YOUR TASK:
Give an exact reproduction of all the lines in the listing.

:: RECORDED INFORMATION

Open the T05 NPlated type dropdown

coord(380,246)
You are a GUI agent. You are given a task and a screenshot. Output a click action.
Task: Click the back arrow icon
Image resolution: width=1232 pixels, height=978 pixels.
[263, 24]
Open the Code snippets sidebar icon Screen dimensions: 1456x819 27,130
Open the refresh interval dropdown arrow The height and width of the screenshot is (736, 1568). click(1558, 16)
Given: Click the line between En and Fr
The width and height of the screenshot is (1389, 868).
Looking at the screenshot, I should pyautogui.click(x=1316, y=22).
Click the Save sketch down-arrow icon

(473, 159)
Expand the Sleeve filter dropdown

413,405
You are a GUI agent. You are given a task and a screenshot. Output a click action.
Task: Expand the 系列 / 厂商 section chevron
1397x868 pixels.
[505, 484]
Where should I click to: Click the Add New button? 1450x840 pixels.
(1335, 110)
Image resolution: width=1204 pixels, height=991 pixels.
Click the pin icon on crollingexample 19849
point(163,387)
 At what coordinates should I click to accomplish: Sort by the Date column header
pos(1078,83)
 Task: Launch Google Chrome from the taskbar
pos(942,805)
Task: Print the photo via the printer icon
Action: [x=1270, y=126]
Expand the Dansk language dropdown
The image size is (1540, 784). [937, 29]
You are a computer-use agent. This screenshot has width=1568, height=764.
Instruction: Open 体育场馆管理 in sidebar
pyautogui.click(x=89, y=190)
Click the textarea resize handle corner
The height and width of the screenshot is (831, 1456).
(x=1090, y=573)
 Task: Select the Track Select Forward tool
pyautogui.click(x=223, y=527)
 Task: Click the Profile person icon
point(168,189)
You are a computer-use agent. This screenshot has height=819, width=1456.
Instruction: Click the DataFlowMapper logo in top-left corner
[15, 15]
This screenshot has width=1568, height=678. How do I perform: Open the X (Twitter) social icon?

::::

SOLUTION:
Open the T05 NPlated type dropdown

coord(380,246)
You are a GUI agent. You are given a task and a screenshot. Output a click action.
Task: Click the back arrow icon
Image resolution: width=1232 pixels, height=978 pixels.
[263, 24]
Open the Code snippets sidebar icon Screen dimensions: 1456x819 27,130
Open the refresh interval dropdown arrow The height and width of the screenshot is (736, 1568). click(1558, 16)
Given: Click the line between En and Fr
The width and height of the screenshot is (1389, 868).
Looking at the screenshot, I should pyautogui.click(x=1316, y=22).
Click the Save sketch down-arrow icon

(473, 159)
Expand the Sleeve filter dropdown

413,405
You are a GUI agent. You are given a task and a screenshot. Output a click action.
Task: Expand the 系列 / 厂商 section chevron
1397x868 pixels.
[505, 484]
Where should I click to: Click the Add New button? 1450x840 pixels.
(1335, 110)
Image resolution: width=1204 pixels, height=991 pixels.
Click the pin icon on crollingexample 19849
point(163,387)
 At what coordinates should I click to accomplish: Sort by the Date column header
pos(1078,83)
 Task: Launch Google Chrome from the taskbar
pos(942,805)
Task: Print the photo via the printer icon
Action: [x=1270, y=126]
Expand the Dansk language dropdown
The image size is (1540, 784). [937, 29]
You are a computer-use agent. This screenshot has width=1568, height=764.
Instruction: Open 体育场馆管理 in sidebar
pyautogui.click(x=89, y=190)
Click the textarea resize handle corner
The height and width of the screenshot is (831, 1456).
(x=1090, y=573)
 Task: Select the Track Select Forward tool
pyautogui.click(x=223, y=527)
 Task: Click the Profile person icon
point(168,189)
You are a computer-use agent. This screenshot has height=819, width=1456.
Instruction: Click the DataFlowMapper logo in top-left corner
[15, 15]
This screenshot has width=1568, height=678. How do I perform: Open the X (Twitter) social icon?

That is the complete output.